Chelsea’s signing of Danny Drinkwater is sure to go down as one of the most frivolous wastes of transfer fees and wage budget in club history.
He’s not the worst player or even worst midfielder Chelsea have ever signed, nor is he the most overpriced signing in history, but a dozen unmemorable Premier League appearances (5 starts) for £35m in transfer fees and £100k/week in wages is a very, very poor return. Add in the idea that his presence took away minutes and opportunities from the likes of Ruben Loftus-Cheek (who went out on loan instead) or Nathaniel Chalobah (who left permanently) or any other Academy youngster who could’ve done just as good of a job as he did, and the transfer begins to look even worse.
And it’s a mistake that won’t be easy to undo. Contracts in football are guaranteed and Drinkwater’s signed through 2022. That’s 3.5 more years of guaranteed weekly paychecks of £100,000. Unless he breaches his contract, he doesn’t lose that money. If he shows up for work (i.e. practice) and puts in the minimum required effort at least, it’s easy money.
No wonder he’s reportedly in “no hurry” to leave Chelsea despite making just one appearance since March (and that in the Community Shield, which barely counts), having been left out of the Europa League squad, and even the League Cup match last week.

RAW DATA:

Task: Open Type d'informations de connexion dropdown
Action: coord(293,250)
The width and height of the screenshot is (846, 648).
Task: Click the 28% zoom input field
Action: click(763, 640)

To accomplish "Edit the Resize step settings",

* * *

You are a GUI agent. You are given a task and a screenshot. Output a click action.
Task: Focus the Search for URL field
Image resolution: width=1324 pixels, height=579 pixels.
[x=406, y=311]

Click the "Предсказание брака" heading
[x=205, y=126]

TASK DIRECTIONS:
Answer from the article on Danny Drinkwater's Chelsea signing:
(a) What transfer fee did Chelsea pay for him?
(b) Through what year is his contract signed?
(c) In what match did he make his one appearance since March?

OUTPUT OF THE EXERCISE:
(a) £35m
(b) 2022
(c) The Community Shield